Well, that’s a pretty darn quiet rockstar, innit? But Omega is a place of such paradoxes. The campus itself reads like a lovably wonky juxtaposition of a facility-rich summer camp (it was one, once) and alternative city, with some buildings best described as cinderblock-pile barracks, others, such as the lotus-shaped Ram Dass Library, architecturally novel and alienating in the best way. Secret spots and oases abound: the meditation garden up a very long set of stone steps, lake access, neighborhoods of cottages. The main building, where I attended a brief and optional orientation before it was turned over to Tara’s capacious needs, presents as a kind of farmhouse from the exterior, but opens to a magnificently cool hall for plenary sessions and group meditation on a scale that really sets the cosmos humming.
The bus-yourself large and rustic cafeteria looks like it’s gonna be all bug juice and military-grade tacos, but in two identical buffet lines and numerous specialty stations with quarantined gluten, it serves up fare that is rigorously organic, locally sourced, accommodating to all dietary needs and creeds and actually, legitimately delicious. The coffee just smokes any cafeteria java you’ve ever had, and when you pull the big bulbous silver handle on that standard cafeteria-style milk dispenser, that’s Ronnybrook Farm dairy that’s clouding your coffee. Some of the food comes from Taliaferro Farms, a quarter-mile down the street from my New Paltz home. Omega also sports a quaint and cool café on-site with a lot of boutique sweets. I found my needs and wishes so opulently met and surpassed at the mess hall that I wasn’t even tempted to try it.

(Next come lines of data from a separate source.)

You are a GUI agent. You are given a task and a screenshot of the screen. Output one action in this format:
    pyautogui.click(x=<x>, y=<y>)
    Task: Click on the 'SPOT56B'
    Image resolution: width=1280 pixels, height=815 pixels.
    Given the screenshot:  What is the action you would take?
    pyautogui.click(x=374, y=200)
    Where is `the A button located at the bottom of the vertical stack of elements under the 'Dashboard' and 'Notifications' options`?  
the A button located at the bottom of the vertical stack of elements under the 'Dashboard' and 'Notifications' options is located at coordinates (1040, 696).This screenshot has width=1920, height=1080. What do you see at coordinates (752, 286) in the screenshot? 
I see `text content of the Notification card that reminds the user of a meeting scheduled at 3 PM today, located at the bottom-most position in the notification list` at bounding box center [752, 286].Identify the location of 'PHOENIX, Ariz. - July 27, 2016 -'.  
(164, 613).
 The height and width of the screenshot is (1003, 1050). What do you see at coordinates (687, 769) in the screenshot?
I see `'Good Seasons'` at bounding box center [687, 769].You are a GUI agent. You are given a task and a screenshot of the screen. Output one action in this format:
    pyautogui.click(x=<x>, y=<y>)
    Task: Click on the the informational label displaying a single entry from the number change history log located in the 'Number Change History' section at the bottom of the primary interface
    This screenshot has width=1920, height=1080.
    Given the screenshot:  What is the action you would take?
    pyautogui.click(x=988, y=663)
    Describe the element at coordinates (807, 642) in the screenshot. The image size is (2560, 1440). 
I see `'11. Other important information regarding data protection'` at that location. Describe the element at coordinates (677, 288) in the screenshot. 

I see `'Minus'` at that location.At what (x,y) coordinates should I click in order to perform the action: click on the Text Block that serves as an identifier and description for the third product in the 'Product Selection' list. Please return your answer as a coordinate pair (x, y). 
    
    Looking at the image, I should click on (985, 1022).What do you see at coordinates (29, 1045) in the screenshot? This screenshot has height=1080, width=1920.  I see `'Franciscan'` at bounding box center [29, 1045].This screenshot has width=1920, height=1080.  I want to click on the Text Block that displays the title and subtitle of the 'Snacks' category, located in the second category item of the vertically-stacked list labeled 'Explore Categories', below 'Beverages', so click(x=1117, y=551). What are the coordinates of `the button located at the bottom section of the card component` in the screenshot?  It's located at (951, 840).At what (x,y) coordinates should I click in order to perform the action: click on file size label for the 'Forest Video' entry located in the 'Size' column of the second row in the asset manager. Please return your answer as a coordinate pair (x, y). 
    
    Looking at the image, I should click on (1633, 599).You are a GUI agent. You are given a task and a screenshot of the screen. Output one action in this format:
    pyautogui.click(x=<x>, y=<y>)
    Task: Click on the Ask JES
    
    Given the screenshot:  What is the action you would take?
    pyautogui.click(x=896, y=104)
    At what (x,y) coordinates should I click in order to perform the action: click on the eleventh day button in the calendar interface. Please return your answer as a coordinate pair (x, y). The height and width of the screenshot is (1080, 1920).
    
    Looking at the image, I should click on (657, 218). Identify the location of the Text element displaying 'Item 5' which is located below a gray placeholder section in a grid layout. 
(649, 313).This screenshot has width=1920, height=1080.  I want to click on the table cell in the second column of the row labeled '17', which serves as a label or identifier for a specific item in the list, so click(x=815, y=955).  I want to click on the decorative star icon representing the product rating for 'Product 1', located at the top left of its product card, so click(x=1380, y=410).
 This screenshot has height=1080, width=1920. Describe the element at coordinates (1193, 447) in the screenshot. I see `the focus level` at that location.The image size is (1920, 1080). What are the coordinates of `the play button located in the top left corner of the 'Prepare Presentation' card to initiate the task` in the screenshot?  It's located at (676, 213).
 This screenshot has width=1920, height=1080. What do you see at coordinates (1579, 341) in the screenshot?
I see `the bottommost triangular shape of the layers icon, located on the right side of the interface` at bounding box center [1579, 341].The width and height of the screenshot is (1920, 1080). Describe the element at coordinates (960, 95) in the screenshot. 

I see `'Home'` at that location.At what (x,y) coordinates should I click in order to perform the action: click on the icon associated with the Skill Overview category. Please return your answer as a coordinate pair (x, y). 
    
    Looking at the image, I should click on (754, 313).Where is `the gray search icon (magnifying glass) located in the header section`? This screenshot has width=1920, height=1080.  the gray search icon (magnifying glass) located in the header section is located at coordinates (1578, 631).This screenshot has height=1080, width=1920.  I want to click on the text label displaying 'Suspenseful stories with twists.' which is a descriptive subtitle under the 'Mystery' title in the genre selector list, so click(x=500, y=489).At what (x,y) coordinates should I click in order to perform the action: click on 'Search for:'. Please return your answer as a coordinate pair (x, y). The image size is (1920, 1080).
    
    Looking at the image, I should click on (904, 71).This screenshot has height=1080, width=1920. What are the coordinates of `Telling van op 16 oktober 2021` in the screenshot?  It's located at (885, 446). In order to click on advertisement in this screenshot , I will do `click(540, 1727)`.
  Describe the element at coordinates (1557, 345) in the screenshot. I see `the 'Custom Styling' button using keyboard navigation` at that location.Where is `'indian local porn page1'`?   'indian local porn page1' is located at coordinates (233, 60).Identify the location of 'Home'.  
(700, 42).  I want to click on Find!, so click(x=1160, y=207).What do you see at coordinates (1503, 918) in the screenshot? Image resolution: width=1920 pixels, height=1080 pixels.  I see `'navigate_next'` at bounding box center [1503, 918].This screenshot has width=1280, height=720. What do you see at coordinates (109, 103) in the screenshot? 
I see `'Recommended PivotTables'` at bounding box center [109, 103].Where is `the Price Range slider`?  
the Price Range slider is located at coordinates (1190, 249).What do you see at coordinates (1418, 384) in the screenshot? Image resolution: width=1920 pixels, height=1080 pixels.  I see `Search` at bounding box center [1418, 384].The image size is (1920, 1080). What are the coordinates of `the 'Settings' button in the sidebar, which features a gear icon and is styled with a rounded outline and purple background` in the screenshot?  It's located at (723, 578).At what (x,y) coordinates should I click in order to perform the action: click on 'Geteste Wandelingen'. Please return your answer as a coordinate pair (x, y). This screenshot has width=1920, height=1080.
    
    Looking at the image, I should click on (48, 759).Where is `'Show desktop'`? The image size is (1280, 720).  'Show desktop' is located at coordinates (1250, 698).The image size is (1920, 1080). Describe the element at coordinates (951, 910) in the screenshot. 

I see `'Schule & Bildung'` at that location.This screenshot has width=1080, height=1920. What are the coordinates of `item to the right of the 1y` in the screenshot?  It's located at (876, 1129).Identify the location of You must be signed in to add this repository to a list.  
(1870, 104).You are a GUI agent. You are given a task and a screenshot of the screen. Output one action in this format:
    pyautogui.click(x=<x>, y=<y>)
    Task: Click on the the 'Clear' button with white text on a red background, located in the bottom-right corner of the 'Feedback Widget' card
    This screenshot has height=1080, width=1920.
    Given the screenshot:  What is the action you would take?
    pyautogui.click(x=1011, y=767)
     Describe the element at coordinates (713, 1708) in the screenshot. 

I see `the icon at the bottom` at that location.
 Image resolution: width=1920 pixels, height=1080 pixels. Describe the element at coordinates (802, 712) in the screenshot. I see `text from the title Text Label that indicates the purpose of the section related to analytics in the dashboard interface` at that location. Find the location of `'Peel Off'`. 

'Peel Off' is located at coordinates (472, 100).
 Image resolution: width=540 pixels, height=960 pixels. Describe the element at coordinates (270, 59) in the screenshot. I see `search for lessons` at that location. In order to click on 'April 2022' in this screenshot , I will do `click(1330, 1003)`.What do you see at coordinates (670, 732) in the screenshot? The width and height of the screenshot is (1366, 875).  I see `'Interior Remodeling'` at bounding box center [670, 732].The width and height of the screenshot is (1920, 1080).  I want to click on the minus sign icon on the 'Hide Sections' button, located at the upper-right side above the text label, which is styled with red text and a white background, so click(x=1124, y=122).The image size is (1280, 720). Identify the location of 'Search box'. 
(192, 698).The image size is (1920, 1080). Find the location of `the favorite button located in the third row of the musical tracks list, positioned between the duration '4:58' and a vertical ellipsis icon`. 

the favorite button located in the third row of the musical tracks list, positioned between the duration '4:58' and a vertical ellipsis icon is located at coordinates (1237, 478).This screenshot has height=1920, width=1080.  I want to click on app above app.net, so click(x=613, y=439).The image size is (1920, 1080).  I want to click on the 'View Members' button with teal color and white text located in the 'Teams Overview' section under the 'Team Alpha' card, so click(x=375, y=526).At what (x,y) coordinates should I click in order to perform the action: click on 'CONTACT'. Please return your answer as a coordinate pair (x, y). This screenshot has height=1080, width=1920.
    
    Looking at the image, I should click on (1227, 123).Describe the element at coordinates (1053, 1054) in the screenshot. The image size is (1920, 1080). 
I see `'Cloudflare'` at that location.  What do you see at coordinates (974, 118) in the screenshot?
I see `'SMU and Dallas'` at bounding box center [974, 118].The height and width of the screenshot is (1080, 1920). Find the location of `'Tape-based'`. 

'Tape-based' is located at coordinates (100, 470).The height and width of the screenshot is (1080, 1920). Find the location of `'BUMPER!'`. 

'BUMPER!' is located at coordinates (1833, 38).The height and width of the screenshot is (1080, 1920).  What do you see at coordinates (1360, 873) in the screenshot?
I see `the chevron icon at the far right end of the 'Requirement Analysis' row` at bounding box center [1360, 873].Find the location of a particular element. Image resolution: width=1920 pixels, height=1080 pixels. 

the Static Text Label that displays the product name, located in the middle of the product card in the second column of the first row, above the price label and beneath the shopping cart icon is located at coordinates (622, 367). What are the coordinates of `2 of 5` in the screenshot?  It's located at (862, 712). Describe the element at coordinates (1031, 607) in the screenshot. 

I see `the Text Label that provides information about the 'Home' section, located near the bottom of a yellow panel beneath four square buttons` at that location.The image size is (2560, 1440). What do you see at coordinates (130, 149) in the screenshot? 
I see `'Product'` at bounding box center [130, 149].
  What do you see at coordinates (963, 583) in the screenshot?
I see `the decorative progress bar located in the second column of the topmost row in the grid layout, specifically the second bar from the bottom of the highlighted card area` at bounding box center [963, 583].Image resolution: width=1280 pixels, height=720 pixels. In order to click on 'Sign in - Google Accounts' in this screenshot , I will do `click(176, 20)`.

The 2009 Omega Center for Sustainable Living building sits apart from the main campus – fittingly, in a way. Perhaps more than any other campus feature, this cutting-edge proof-of-concept sustainability center speaks to Omega’s energized commitment to social and environmental causes, directly challenging the notion of the “New Age” as a kind of privileged and withdrawing hedonism, the ecstasies of enlightenment. “New Age,” of course, is a term you will not hear at Omega. Even the S-word – spiritual – has largely passed from Omega’s discourse, leaving “holistic” as the sole rhetorical glove that fits. While retreat may be central to its mode of learning, a rushing embrace to meet the modern world in all its troubled complexity is a big part of Omega’s mission. It has distanced itself from much of the rhetoric of the New Age, preferring to emphasize a mantra of responsibility and connection. Growth – of facilities, of budget, of technology into online learning – is its imperative.
If there’s a corporate feel to Omega – and that’s a pretty coarse word for it – is that necessarily a bad thing, when your sustainability- and equality-based mission is so explicit and your portfolio of money-where-mouth-is achievement so thick and growing? I think not. Bring on the corporations of good!